Ehrung mit der RBW-Plakette für Herdenleistungen über 8.000 kg Milch,
von links: Blickle Kurt, Gebert Karl, Banholzer Hermann, Maier Paul,
Haberer Richard, Volker Lang

Für Kühe mit einer Lebensleistung von 60000 kg Milch erhielten die Züchter, Gerhard Schneider, Dietingen; Martin Weiler, Kirchberg; Michael Ehrmann, Dunningen; Martin Dölker, Sulz; Michael Aulich, Zimmern und die Kewitz GbR, Renfrizhausen eine Plakette der Rinderunion Baden-Württemberg.


Ehrung mit der RBW-Plakette für Kühe mit 60.000 kg Lebensleistung,
von links: Schneider Gerhard, Weiler Martin, Ehrmann Michael,
Dölker Martin, Aulich Michael, Gaiser Tina (Kewitz GbR)
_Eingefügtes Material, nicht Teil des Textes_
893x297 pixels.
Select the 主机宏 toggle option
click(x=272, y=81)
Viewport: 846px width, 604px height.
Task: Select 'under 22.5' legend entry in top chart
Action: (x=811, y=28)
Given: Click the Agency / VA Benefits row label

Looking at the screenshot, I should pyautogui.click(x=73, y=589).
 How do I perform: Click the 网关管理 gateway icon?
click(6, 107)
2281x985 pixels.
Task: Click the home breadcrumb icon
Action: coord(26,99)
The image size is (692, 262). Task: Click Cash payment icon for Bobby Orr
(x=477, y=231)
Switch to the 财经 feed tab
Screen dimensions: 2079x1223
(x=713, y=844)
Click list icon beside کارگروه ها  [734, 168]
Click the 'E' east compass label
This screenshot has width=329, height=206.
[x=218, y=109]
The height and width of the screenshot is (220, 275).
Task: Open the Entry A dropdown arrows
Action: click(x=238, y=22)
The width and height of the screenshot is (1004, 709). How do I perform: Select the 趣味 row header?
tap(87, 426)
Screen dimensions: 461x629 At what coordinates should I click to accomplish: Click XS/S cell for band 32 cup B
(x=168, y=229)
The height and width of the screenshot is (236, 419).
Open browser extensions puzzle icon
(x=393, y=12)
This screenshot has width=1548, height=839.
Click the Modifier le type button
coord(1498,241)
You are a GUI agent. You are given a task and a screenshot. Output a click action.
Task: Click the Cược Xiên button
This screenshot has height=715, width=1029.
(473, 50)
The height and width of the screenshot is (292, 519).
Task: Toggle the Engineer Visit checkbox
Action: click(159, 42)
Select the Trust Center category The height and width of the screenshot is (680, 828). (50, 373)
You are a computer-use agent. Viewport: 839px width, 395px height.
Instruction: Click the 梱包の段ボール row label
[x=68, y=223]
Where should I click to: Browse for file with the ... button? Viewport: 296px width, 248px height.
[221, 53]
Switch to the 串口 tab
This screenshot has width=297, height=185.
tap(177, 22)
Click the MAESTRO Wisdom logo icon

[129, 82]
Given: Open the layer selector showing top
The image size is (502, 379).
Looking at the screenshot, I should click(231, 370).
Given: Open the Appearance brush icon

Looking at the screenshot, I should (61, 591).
Anschließend beleuchtet RBW – Mitarbeiter, Martin Ganter den Marktort Donaueschingen. Er berichtet von einer Umsatzsteigerung von 12 % im Jahr 2005. Es konnten 66 Bullen und 142 Jungkühe zu sehr guten Preisen abgesetzt werden.

Der Marktort Donaueschingen zeichnet sich aus durch Beständigkeit beim Bullenverkauf, steigender Absatz von Jungkühen und guten Preisen bei den Bullenkälbern.

Nach den Fachreferaten brachten die Vorsitzenden Volker Lang und Paul Maier der Versammlung die Geschäftsberichte zu Gehör. Die Vereinskassierer Hermann Mauch und Georg Söllner trugen die Kassenberichte vor. Mit geordneten Finanzen können die Vereine Zollern - Alb und Rottweil im neuen Geschäftsjahr aktiv werden.

Zum Abschluss der harmonisch verlaufenen Versammlung spricht Kreisobmann, Gerold Teufel den schlechten Milchpreis und die Milchquoten an. Und macht den Viehzüchtern Mut mit Blick in die Zukunft.